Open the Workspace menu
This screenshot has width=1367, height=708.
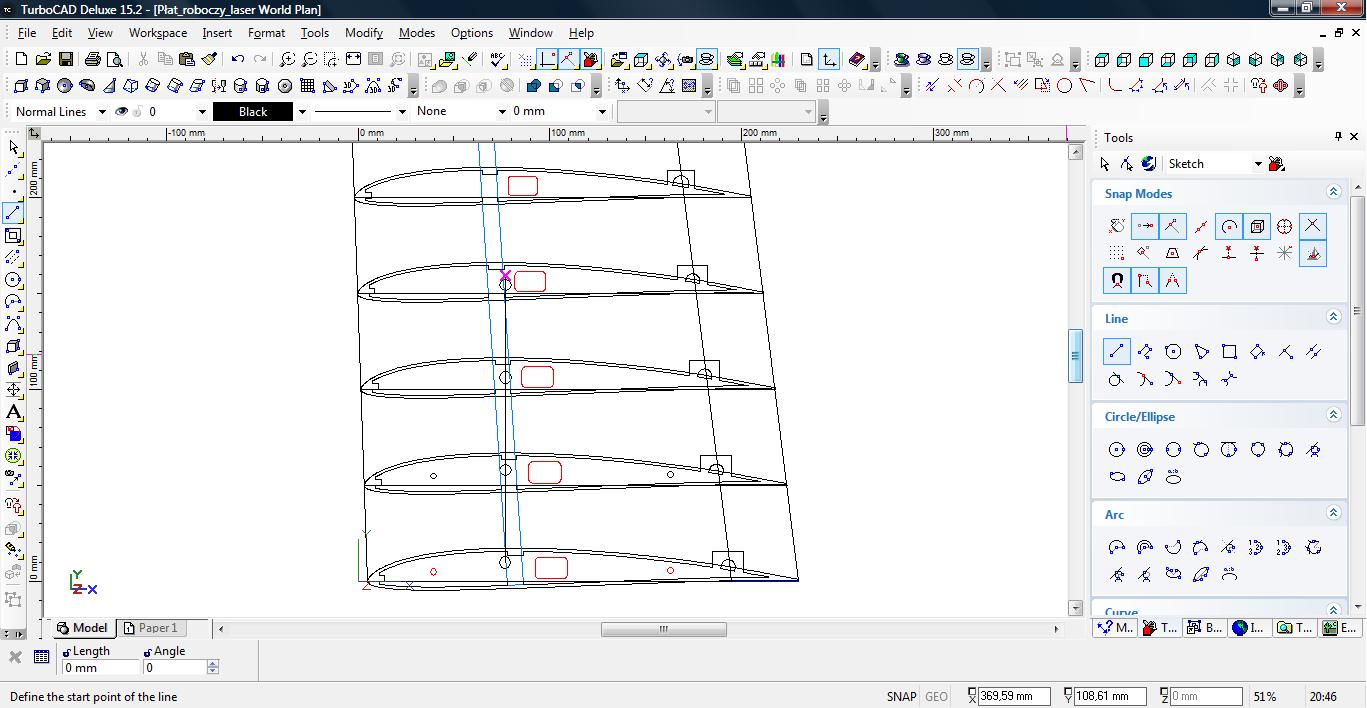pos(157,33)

- - - -

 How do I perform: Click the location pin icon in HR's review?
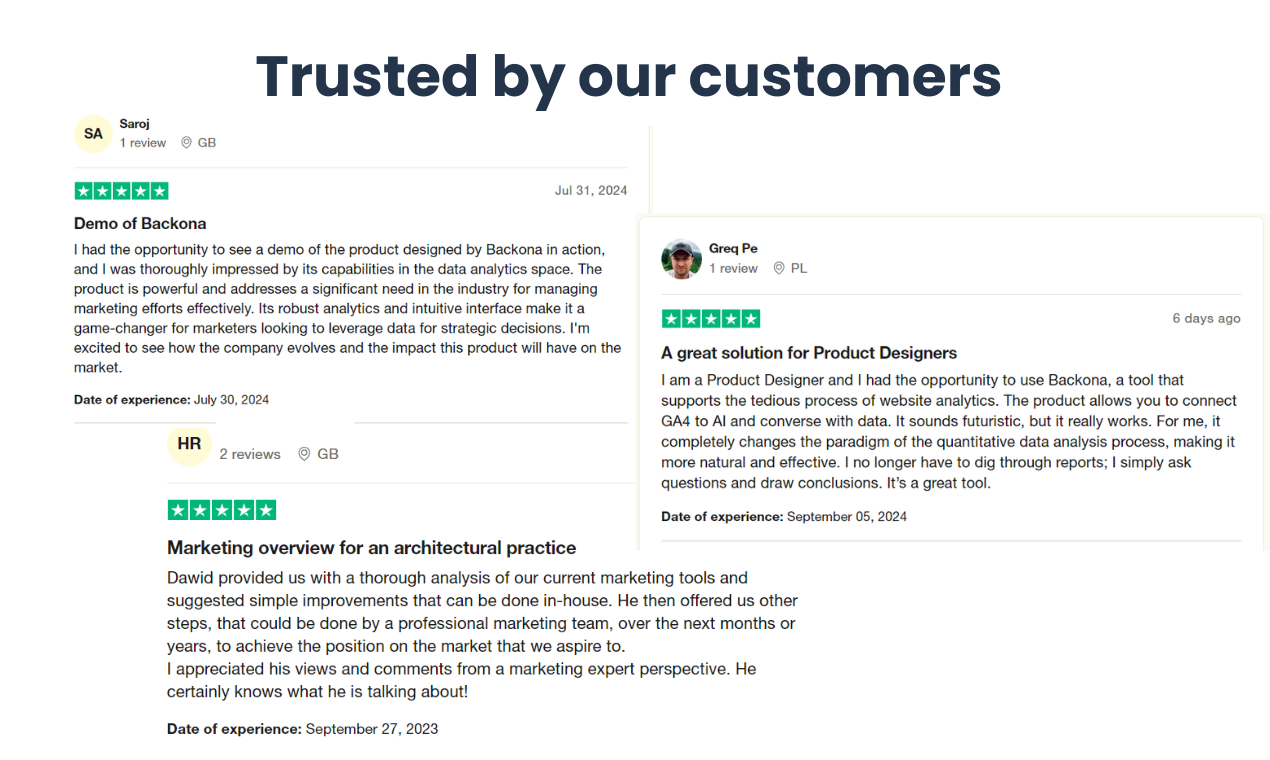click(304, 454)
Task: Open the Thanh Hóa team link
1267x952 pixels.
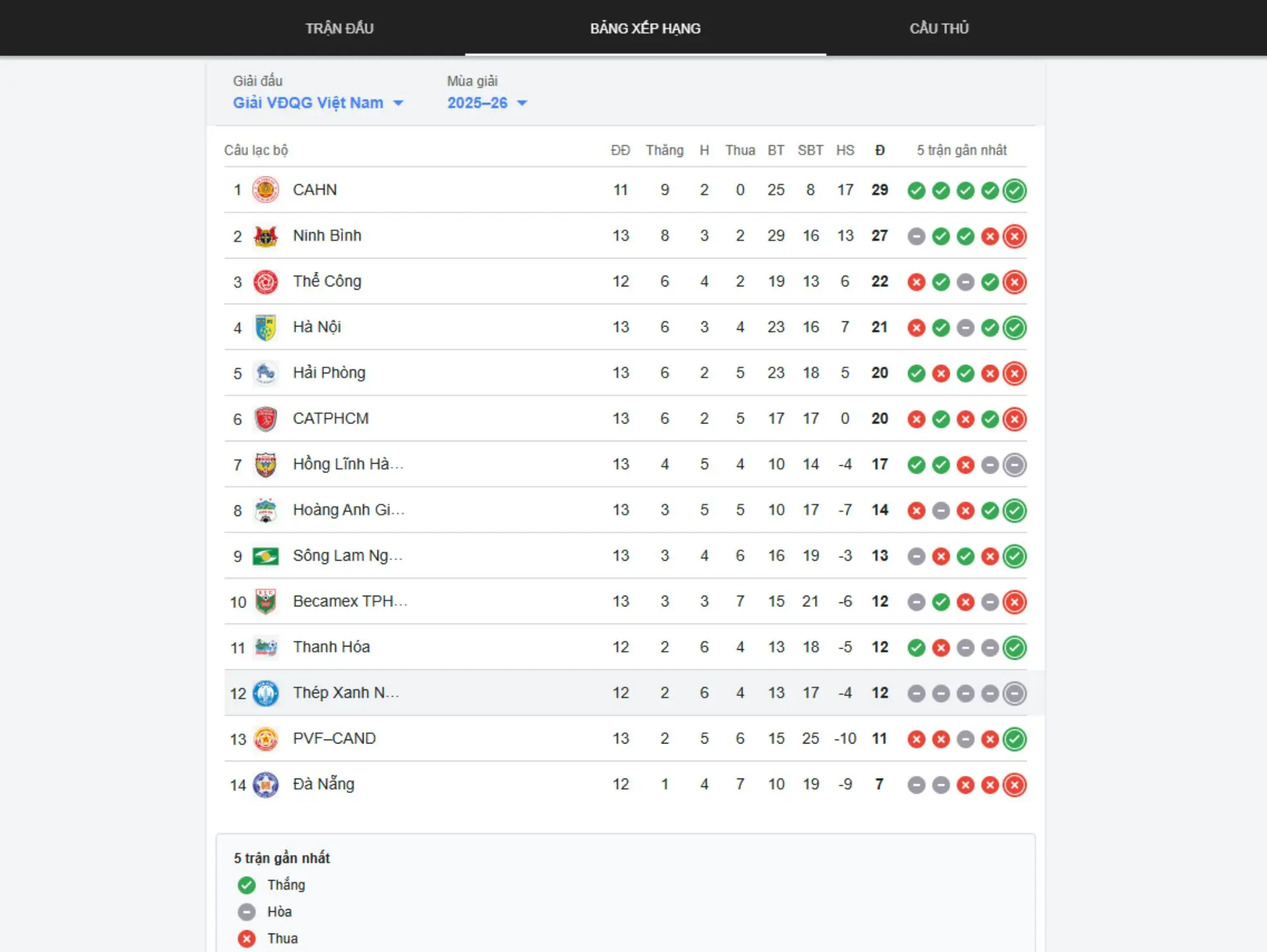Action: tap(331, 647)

- - - -

* **Directions for this task**: Looking through the records, copy out every line in which the word "Open" is found.

* **Task output**:
Open the Workspace menu
Task: Open the Thanh Hóa team link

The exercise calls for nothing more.